L’éthique des vertus est une éthique de l’excellence

L’« excellence » (ou « arete ») est une fusion d’idéal d’éthique et de réalisation pratique. Dans le contexte aristotélicien, l’excellence est une habitude (« hexis »), en ce sens qu’il s’agit d’une qualité durable qui s’incarne dans la constitution même de l’individu.

C’est une vertu intériorisée, non seulement une règle externe à suivre comme dans le cadre du relativisme moral. L’homme devient vertueux en menant des actions vertueuses qui deviennent une partie de l’agent. Ainsi, l’agent prend « l’habitude » de la vie vertueuse.

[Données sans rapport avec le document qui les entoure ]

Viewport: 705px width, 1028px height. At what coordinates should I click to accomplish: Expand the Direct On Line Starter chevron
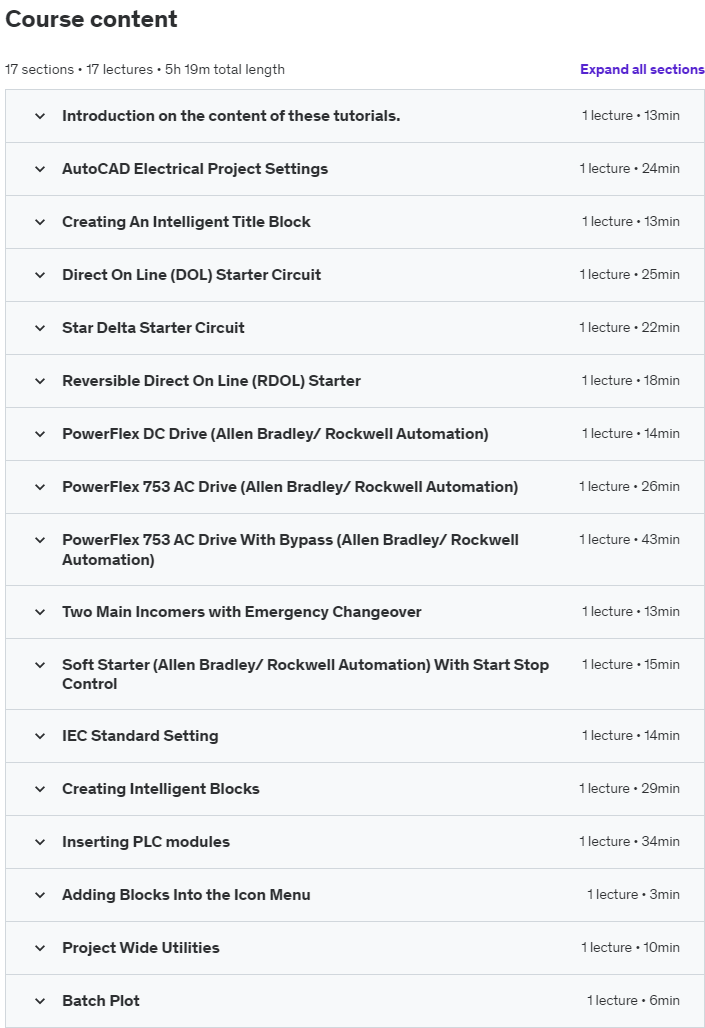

Implications politiques et éducatives

Dans le cadre de la philosophie politique, cette axiomatique éthique soutient l’importance des institutions dans le conditionnement de l’individu à la vertu. Les lois et les coutumes ne sont pas seulement des contraintes externes, mais aussi des mécanismes de formation de l’habitude. Ceci offre une justification à l’État en tant qu’organisateur de la vertu.

C’est en forgeant que l’on devient forgeron, dit-on. L’affirmation d’Aristote a donc des répercussions politiques profondes. Une société qui valorise l’excellence comme habitude peut être perçue comme un régime qui encourage la participation civique, la formation du caractère et une citoyenneté active.

La pratique de la vertu devient un impératif social et politique. L’excellence devrait alors être l’objectif de tous, pas seulement une quête individuelle.

En matière éducative, la citation insiste sur le rôle de l’habitude dans la formation de la vertu. L’éducation ne consiste pas seulement en la transmission de connaissances mais aussi en la formation de caractère. L’éducation doit donc être conçue comme une pratique réfléchie de conditionnement habituel vers la vertu.

Conclusion

En somme, la citation d’Aristote offre une vision nuancée et holistique de l’acquisition de la vertu, qui est à la fois le produit de notre nature et de notre conditionnement.

Elle a des implications importantes pour plusieurs domaines de la philosophie et sert comme une sorte de clef de voûte pour la conception aristotélicienne de l’éthique.

Elle réaffirme le rôle essentiel de la pratique habituelle dans l’actualisation de nos dispositions naturelles vers la vertu, et par là, vers notre finalité propre.